The genius of this was that when it worked - when you successfully anticipated an enemy's move - it was a truly dazzling high. Maybe you cranked the simulation, plugging in not just your own movements but your best guess at what your enemy was doing. Maybe instead you opted for the tactical battler's take on the Three H approach, and just pushed ahead aggressively and assumed your foe would do the same. Whatever. To get your shotgunner in just the right position to take out their SMG as it rounded a corner, oblivious to your presence, was just about the sweetest pleasure tactical gaming could offer, as if ghostly dimensions were colliding, bullets passing through these strange membranes as deeply personal timelines kissed against one another.
And when it didn't work, well, it was still great, because Laurel and Hardy took over. Both sides would stalk phantoms across the map, bravely moving in on empty hallways and getting the drop on dusty broom closets. Rivals would pass by in the same battle arena, almost clipping through each other but failing to open fire, because the opposite of anticipation had occurred. God, it was fun.

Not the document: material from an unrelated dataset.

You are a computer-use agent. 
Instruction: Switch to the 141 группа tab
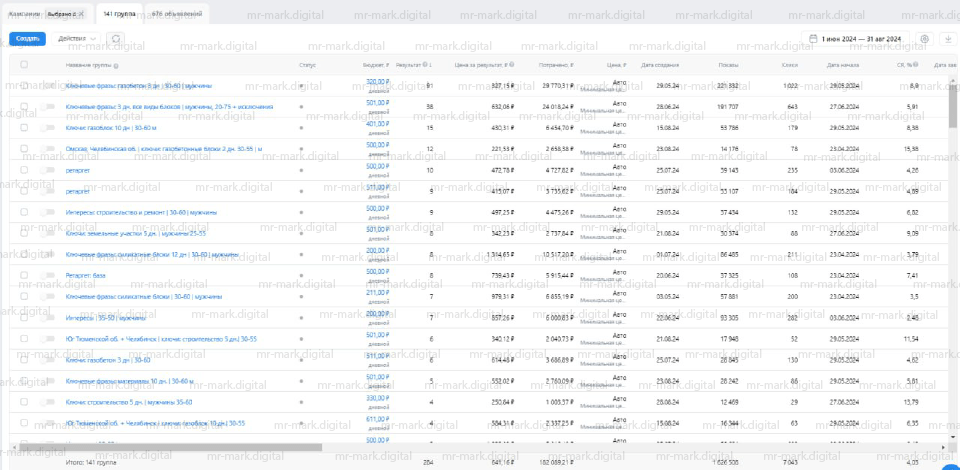(x=119, y=14)
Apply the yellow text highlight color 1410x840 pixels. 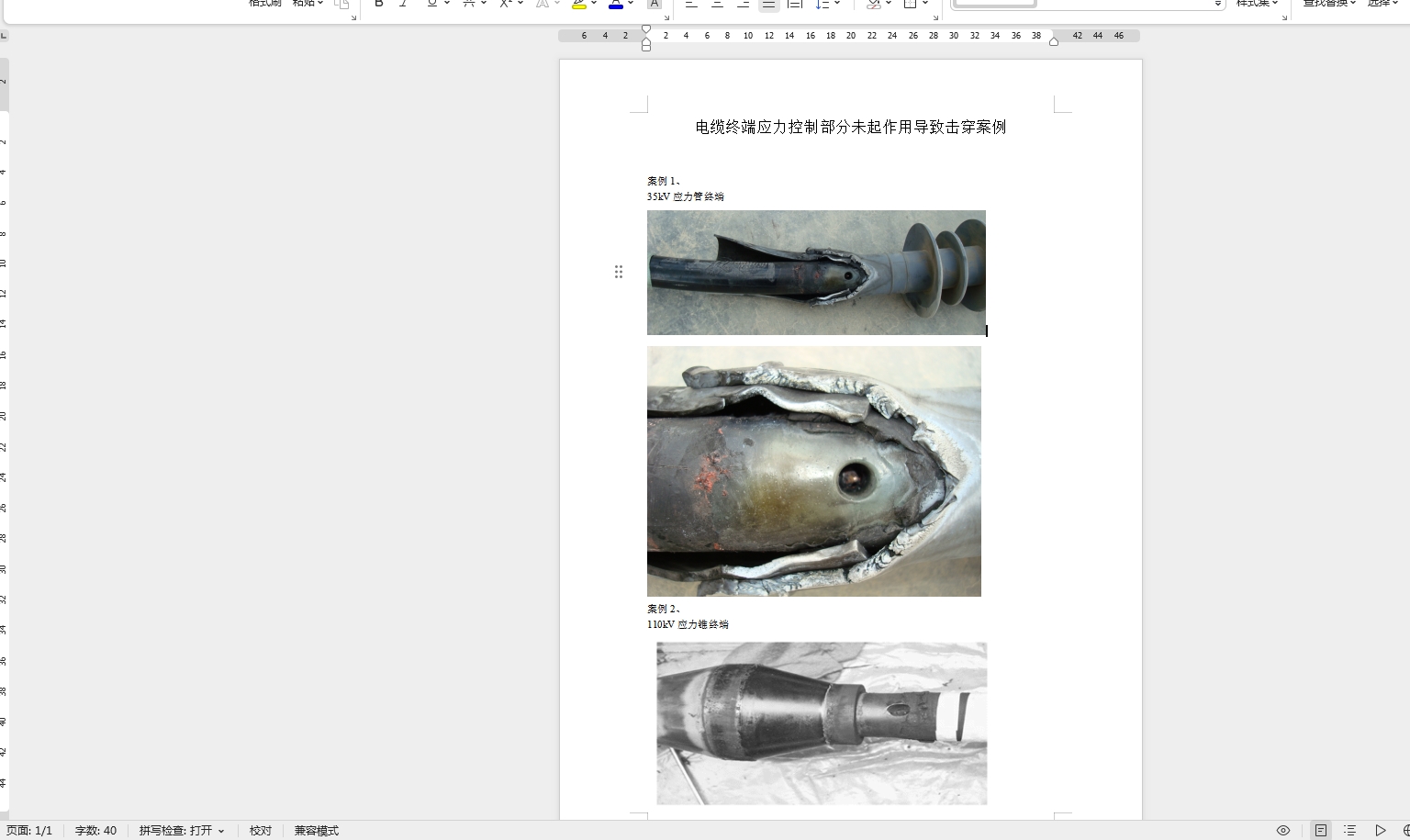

Frozen Synapse 2 takes this beautiful core - not just the moving, but the ability to test an enemy's potential movements against your own before commiting to a turn - and builds a far more fully-realised campaign around it. You're now one faction amongst many in a luminous neon cityscape. You're tasked with keeping the peace, I think - these factions are itching for an excuse to launch ventures against one another - and you're also dealing with those incursions. These are attacks from outside the city that provide a common threat to all factions, but are also a source of opportunity, because the game ultimately hinges on collecting a set number of relics, the same little doodads that the incursion forces are after. It's not just enough to get a relic, mind. You have to get it back to your base and activate it. Meanwhile, who knows who will come after you for it while it's still up for grabs?

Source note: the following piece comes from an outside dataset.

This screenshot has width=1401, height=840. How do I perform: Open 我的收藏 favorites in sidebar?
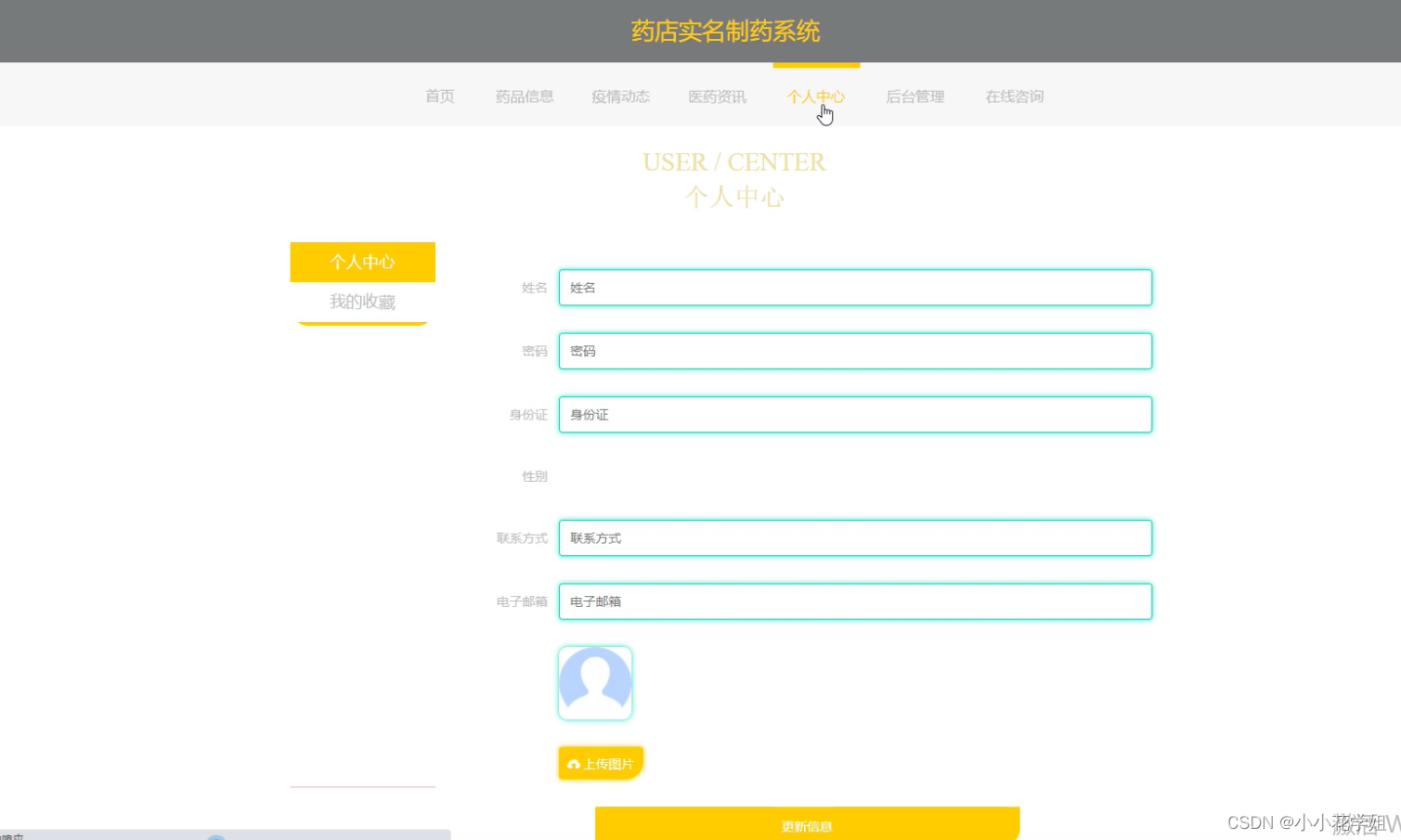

What this boils down to, as far as I play it, is a gloriously shrill hymn to what economists call opportunity cost. (I may be using this term incorrectly too.) Whatever you're doing at any moment, you should really be doing something else. The game is terribly good at telling you all this stuff. If you go after incursions, you're probably not doing favours for the various factions to keep them sweet and keep your funding coming in. If you're doing favours for the various factions, you're probably letting other factions go after the incursions. And, of course, a favour for one faction is a favour that has gone against rival factions. It is a bit like being the child of divorced parents at Christmas.
Or, if you're me, you're basically managing a cyberpunk version of Uber Eats, which means that the factions are running wild and you're still not making enough money to pad out your squads with fresh mercenaries, coming in all the usual flavours - flamethrowers, SMGs, assault rifles, pistols, knives, that kind of jazz. Sometimes, it takes a game of crypto-babble and elbowy Gibsonian neologisms to truly drive home just what happens when you fall a little behind and find that everything you're doing to bring in a little money just makes it worse.

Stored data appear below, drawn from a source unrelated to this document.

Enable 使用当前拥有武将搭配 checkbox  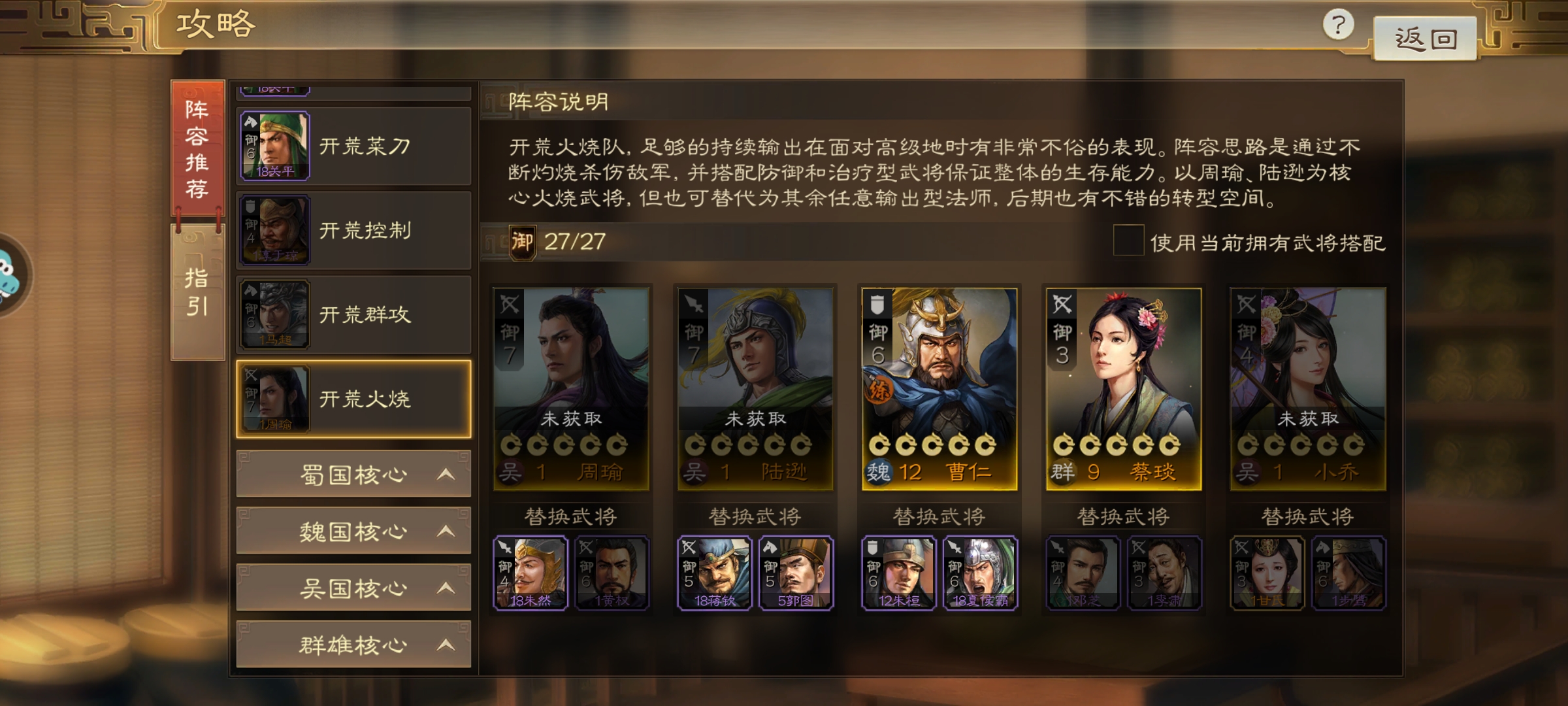point(1128,241)
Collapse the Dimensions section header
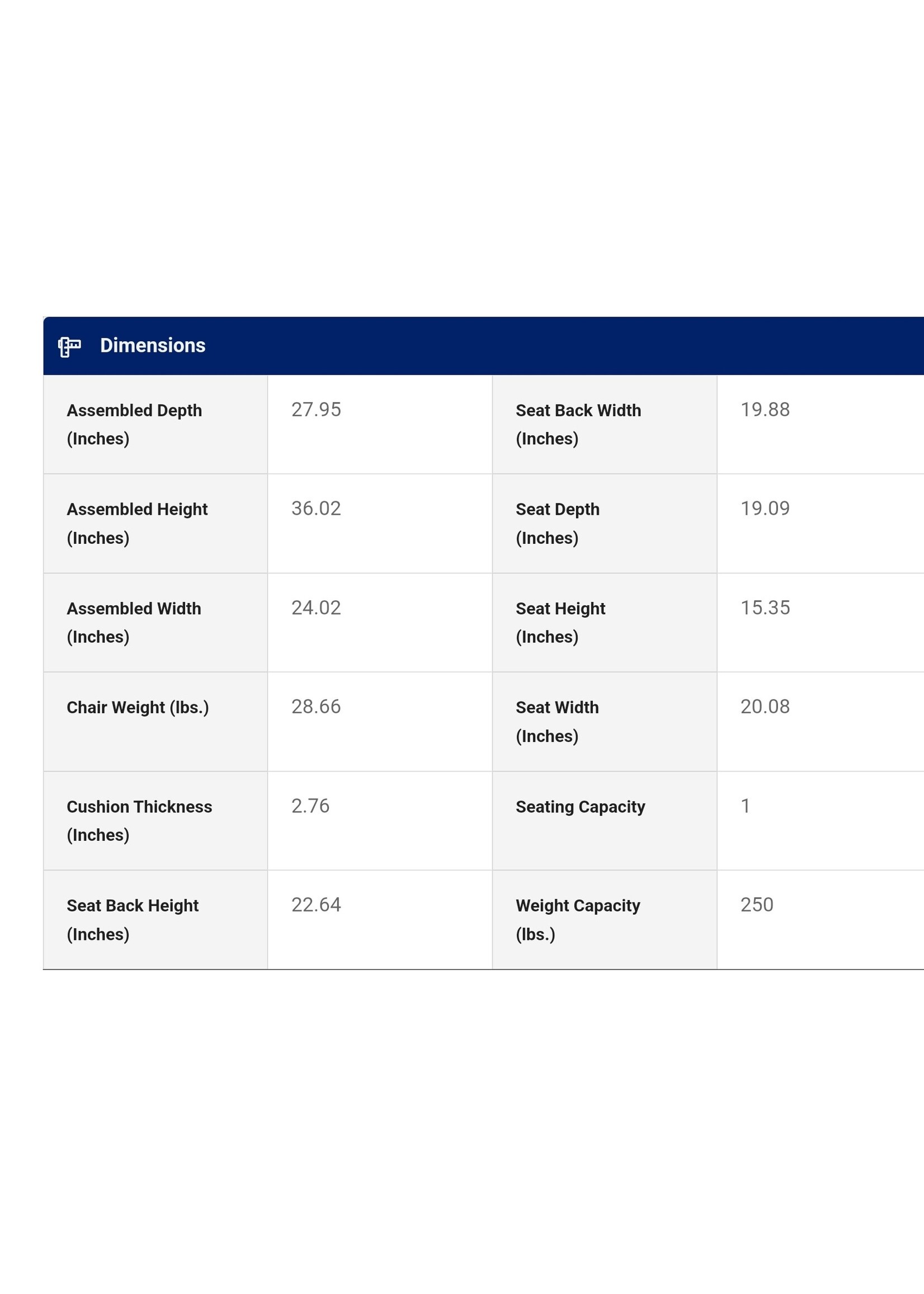 [x=153, y=346]
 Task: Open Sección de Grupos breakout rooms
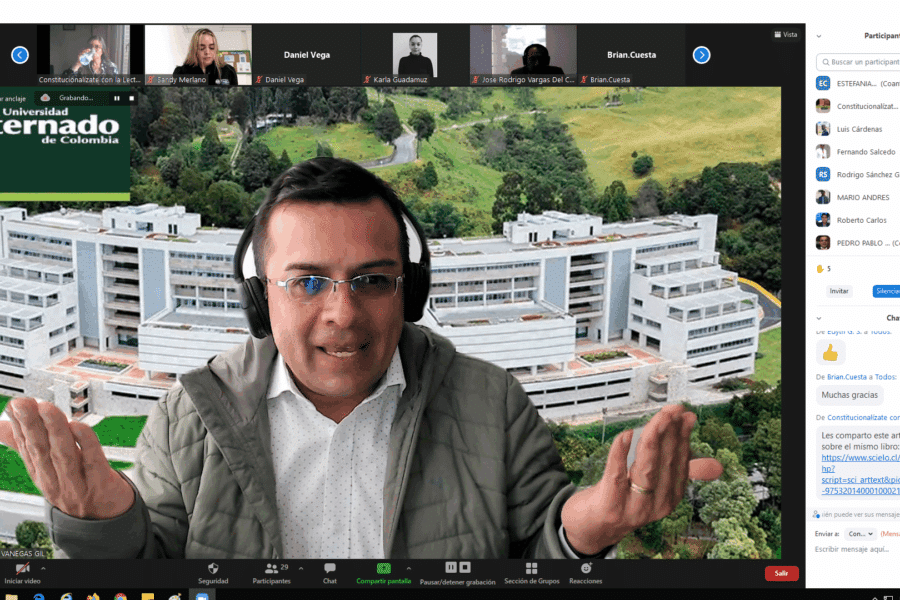point(531,569)
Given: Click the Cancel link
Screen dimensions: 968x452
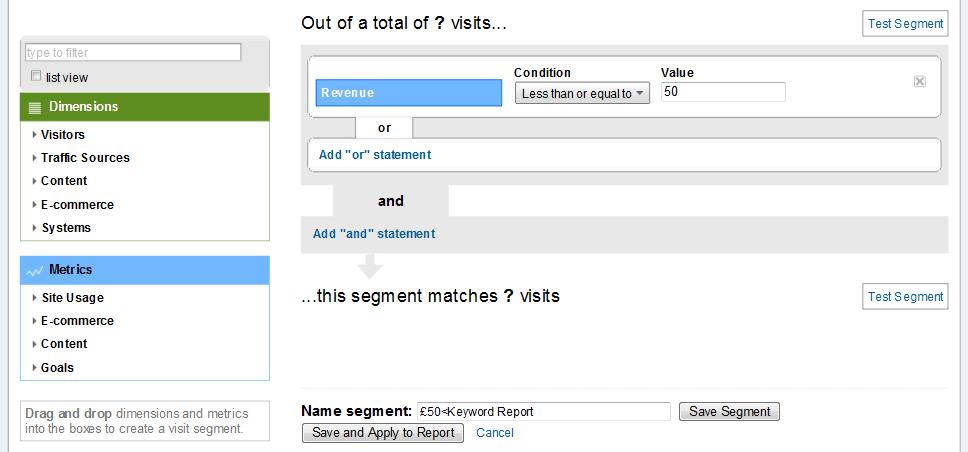Looking at the screenshot, I should [x=495, y=433].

The detailing is lovely. The factions are all gloriously unpleasant, futuristic megacorp naming conventions linked to characterful leader portraits that suggest a world of glittering pettiness and brutal smuggery. Regardless of the specific underlying ethos, these are people united by a delight in being disappointed, I think, and they absolutely love the opportunity to turn down an offer to increase your standing with them. The city, meanwhile, is a tantalising place to battle over as you zoom in and out of its skyscrapers and flowing tributaries. It's a metropolis that endlessly chucks problems your way - every few seconds the action pauses as another request comes in, or another atrocity makes the uneasy peace a little uneasier still. And then there's the question of what you should be doing - buying another base, taking on missions to earn a bit of extra cash and favour, hunting through the markets for decent mercenaries. If you are truly blessed, you may even find the time and resources to keep an eye on who is running low on money and might be a target for taking out - kill the faction leader and the corporation is gone, even if they still survive to play a ghostly role in the campaign story - and who is stockpiling relics.
Or you can just sit back, stunned and overwhelmed and preemptively defeated, and watch the city grinding on. Territory shrinking and growing. Faction squads racing back and forth on busy, beetling duties. Red flares of incursions erupting. God, I should really try to sort some of those out, shouldn't I? The city looks beautiful, but it's also something of a design marvel: each building, each road intersection, can become a combat arena when you take on a mission and when the tactical double-blind stuff takes over. The maps are a mixture of procedural elements and pre-designed assets, and there is a lovely bit of showmanship when you arrive at a location for a mission and the camera swoops in overhead and then plunges down to street level. Whether it's a superscraper you're assaulting or an intersection your patrol is defending, the game copes with the interaction of its two modes rather elegantly: the tactical stuff makes sense alongside the strategic layer.
And a handful of mission types vary things nicely. The AI is fun - Its various pieces are wonderfully aggressive even if I didn't always get the sense that units worked in concert that meaningfully - and it makes for some wonderful Petri dish moments. In one mission I spawned in the middle of the map and had to hold out for 30 seconds while enemies and reinforcements rushed in from all sides. The game would pause between turns when there were bullets flying through the air, and even though I literally had forever until I had to make my next move, the sense of pressure was so intense I would invariably make a muddle of it, suggesting that units crouch when there was no cover, and sending knives in against assault rifles, head-on. Never a good idea.
It's surprisingly good at stories, this game. Small, battlefield stories. My first real win involved holding back. I was in a long, thinnish kind of map - some kind of building complex at one end and a massive expanse of car parking at the other. The bulk of my enemies were clustered in the middle, red figures pulled so tightly together I had to zoom in close to see the weapons: pistols, mainly, and a few knives. I positioned myself at the end of the car park, there were three of us, and we crouched behind bumpers. Massively outnumbered. Then, instead of advancing and moving from one piece of cover to the next, we just waited, picking enemies off whenever they wandered too far from the pack. It was a victory for Parcel Force, although it hardly felt heroic. When the main bunch of enemies were taken out I inched up on the heavy units stationed in a compound near the street and finished them off with a single grenade. I don't think they even saw me. The postman truly rang twice that day.
If this all sounds too much - and on my third or fourth game, I'm still feeling a little lost, in a pleasant way, in amongst the myriad demands of the campaign - you can still play Frozen Synapse the old-fashioned way. This is one of those games that I'll never feel I've played enough to get the true measure of, but I suspect the longest life it has may ultimately reside in the multiplayer menu, where you can find a match amongst a player-base that seems relatively willing at present and do the old play-by-mail thing, with the game running in the background while messages that it's your turn pop up. It feels like a wonderfully old-fashioned and polite way of engaging with such a brutal piece of SF.
(The Dark mode rules here, by the way: enemies effectively disappear when line of sight is broken. As a result, my favourite multiplayer matches so far have been a bit like submarine hunts: where and when will my foes resurface? Then there's OneTurn, in which you fight through wave after wave of horribly claustrophobic combat scenarios. Lovely!)
All taken together, it's a pretty wonderful thing: a complex, gloriously mean-spirited fight for the city with hundred of thousands of little turn-based shootout puzzles waiting for you whenever you fancy them. There's always something else you should be doing, of course, but even doing the wrong thing feels pretty good here.